I risultati li sappiamo tutti:
Un’astensionismo cresciuto di circa il 3% rispetto alle precedenti politiche (l’80% degli aventi diritto sono andati a votare…)
Una vittoria netta del partito di Berlusconi (PDL, Lega,…) di oltre dieci punti percentuali sul partito di Veltroni.
L’eliminazione dal parlamento di tutti i piccoli partiti, tranne quello di Casini che ce la fa per mezzo punto a superare lo sbarramento del 5%; e il partito di Di Pietro che “inaspettatamente” supera lo sbarramento.
Una batosta sonora, anche oltre le nostre (e loro) “nere” previsioni, all’Arcobaleno; Questo infatti che sulla carta, oltre al 6% di rifondazione, avrebbe dovuto raccogliere almeno un altro 3-4% dalle altre componenti, raggiungendo nel complesso un 9-10%. In tutto ottiene invece appena il 3%, perdendo tutti i parlamentari e buona parte dei finanziamenti pubblici.
Una Lega che nel Nord si attesta mediamente intorno al 20% e forse più, soprattutto col contributo di Lombardia a Veneto, ottenendo in alcune piccole o medie città (es. Bergamo, Verona…) oltre il 30%, fino al 35%, piazzandosi, in alcune di esse, addirittura al primo posto, superando lo stesso Pdl.
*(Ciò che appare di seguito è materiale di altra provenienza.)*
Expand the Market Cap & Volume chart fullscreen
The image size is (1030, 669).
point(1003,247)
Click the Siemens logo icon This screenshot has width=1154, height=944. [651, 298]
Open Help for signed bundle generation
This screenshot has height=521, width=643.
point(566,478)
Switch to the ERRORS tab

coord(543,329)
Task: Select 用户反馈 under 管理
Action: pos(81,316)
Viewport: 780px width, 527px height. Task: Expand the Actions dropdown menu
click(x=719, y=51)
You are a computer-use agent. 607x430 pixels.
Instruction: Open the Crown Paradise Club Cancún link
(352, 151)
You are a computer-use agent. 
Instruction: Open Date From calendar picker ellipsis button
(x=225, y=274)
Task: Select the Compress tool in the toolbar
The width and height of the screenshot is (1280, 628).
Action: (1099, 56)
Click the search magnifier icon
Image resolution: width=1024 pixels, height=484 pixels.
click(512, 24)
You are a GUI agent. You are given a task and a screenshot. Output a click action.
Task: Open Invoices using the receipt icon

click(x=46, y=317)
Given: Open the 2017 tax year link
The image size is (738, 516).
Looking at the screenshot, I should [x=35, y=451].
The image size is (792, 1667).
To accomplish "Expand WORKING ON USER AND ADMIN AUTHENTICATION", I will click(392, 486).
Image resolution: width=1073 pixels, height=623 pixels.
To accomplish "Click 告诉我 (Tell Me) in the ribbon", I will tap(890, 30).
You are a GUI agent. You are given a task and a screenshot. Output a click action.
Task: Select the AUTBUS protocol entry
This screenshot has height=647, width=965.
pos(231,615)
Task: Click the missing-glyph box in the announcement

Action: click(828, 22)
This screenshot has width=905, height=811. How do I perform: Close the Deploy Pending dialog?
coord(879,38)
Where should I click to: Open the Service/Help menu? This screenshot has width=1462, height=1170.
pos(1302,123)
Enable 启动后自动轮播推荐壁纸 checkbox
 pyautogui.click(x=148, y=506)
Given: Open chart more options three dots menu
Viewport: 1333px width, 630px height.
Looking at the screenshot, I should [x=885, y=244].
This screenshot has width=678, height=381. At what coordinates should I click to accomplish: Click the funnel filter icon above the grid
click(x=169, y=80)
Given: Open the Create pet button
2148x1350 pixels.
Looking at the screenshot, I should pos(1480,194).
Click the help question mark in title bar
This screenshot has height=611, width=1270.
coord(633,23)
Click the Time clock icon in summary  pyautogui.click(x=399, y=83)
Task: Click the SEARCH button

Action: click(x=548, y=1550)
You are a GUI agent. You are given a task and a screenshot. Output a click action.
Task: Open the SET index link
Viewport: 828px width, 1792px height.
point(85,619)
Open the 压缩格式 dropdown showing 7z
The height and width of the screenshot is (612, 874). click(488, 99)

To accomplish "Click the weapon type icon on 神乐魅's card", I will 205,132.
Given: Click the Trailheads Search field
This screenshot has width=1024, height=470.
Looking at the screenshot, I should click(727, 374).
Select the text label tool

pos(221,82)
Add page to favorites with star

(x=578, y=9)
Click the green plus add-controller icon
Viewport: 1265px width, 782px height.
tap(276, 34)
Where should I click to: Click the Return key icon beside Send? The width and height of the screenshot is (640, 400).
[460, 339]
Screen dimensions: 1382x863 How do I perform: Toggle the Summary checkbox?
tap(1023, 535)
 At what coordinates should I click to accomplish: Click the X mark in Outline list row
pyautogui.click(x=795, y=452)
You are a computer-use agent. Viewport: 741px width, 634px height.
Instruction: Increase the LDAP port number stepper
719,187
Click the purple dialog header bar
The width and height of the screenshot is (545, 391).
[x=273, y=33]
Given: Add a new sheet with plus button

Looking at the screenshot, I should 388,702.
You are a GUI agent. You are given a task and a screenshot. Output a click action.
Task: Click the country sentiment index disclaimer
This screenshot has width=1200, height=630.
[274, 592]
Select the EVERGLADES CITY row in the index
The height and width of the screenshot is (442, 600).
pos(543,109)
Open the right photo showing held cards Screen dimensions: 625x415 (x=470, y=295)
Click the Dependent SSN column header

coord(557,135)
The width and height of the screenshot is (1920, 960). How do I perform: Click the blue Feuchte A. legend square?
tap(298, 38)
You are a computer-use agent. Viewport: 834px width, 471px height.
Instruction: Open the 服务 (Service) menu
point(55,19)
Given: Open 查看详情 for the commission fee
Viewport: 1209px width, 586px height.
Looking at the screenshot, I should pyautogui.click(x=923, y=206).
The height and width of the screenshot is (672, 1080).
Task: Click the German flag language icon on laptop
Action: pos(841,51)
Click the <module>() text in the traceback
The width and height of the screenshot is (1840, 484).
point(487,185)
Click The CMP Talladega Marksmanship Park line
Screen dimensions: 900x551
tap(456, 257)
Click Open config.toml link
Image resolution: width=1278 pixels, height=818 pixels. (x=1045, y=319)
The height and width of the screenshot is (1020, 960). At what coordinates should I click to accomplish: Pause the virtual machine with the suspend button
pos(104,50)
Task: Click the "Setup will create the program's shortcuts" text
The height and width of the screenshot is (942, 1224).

Il dato principale dell’esito elettorale, già inscritto nelle modalità con cui i poteri forti ed i principali partiti avevano preparato il terreno, è sicuramente la “semplificazione” del quadro partitico parlamentare. Avevamo già anticipato che la martellante campagna sui costi della politica e sulla sua inefficacia, piuttosto che sfociare in una diffusa antipolitica, intesa come distacco dalle istituzioni, avrebbe prodotto una maggiore centralizzazione del potere politico ed un ulteriore distacco della rappresentanza parlamentare da un legame diretto con i propri elettori. Il risultato elettorale, con l’affermazione di un sostanziale bipolarismo e solo 5 partiti presenti in parlamento, rappresenta solo un passaggio nella direzione di un definitivo bipartitismo e di una ulteriore blindatura istituzionale finalizzata all’affermazione di un unico programma di difesa degli interessi capitalistici. Le richieste dei cittadini ed a maggior ragione dei proletari non dovranno riflettersi nemmeno indirettamente in tali istanze, spazzando via definitivamente non solo i partiti a connotazione formalmente classista, sebbene subordinati alla conservazione capitalistica, ma anche quelli basati su un interclassismo cementato da un diffuso clientelismo. Le estenuanti mediazioni devono essere superate da una gestione sempre più centralizzata del potere, proporzionale al crescente dominio del capitale su tutti gli aspetti delle relazioni sociali ma anche al crescere delle difficoltà che si prospettano all’orizzonte.
Non si tratta di un dato solo italiano che anzi in questo senso rappresentava ancora una anomalia non più tollerabile dal punto di vista borghese. Su tale esigenza i leaders dei due principali schieramenti hanno avuto effettivamente una convergenza bipartizan, ristrutturando i propri schieramenti e rinunciando a quelle alleanze che nelle precedenti elezioni avevano finito per condizionare la compagine governativa. Stesso discorso vale per le reciproche assicurazioni di voler collaborare in sede di riforme istituzionali per completare quel processo di cui le attuali elezioni sono state solo un significativo passaggio.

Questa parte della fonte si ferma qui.